Please edit these items so that every "screenshot" becomes "screen capture", leaving all other text as it is. Omit the pictures from your answer.

=-=-=-=-=

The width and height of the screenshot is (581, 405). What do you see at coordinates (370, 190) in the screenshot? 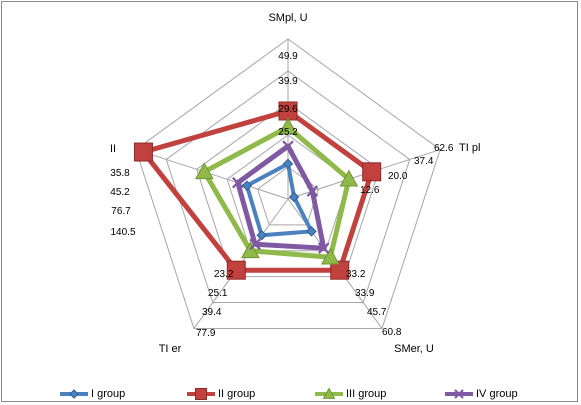
I see `tick-label: 12.6` at bounding box center [370, 190].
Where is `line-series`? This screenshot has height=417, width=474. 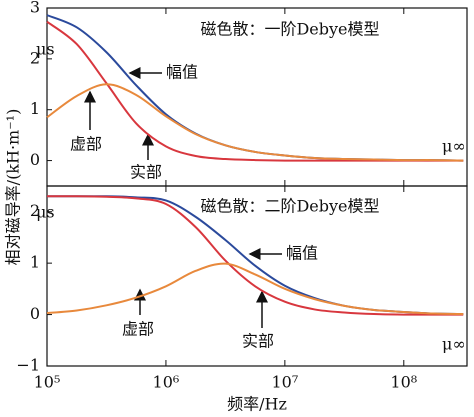
line-series is located at coordinates (255, 289).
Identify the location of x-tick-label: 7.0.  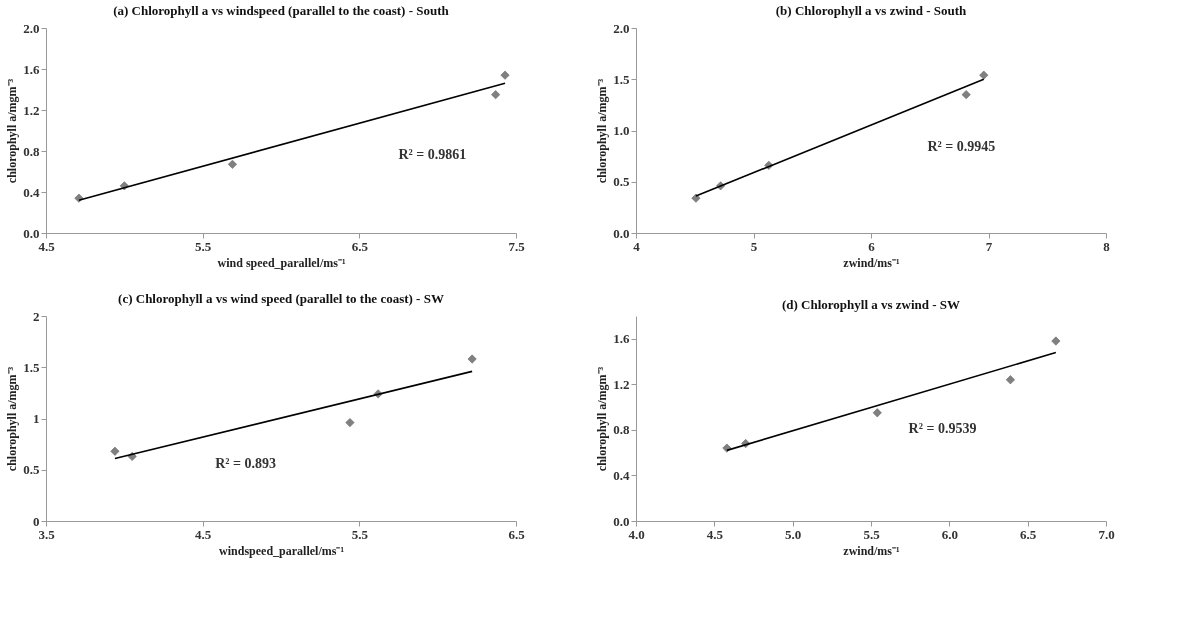
(1106, 534).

=-=-=-=-=

» **REPLY**:
The width and height of the screen capture is (581, 405). What do you see at coordinates (370, 190) in the screen capture? 
I see `tick-label: 12.6` at bounding box center [370, 190].
Where is `line-series`? This screen capture has height=417, width=474. 
line-series is located at coordinates (255, 289).
Identify the location of x-tick-label: 7.0.  
(1106, 534).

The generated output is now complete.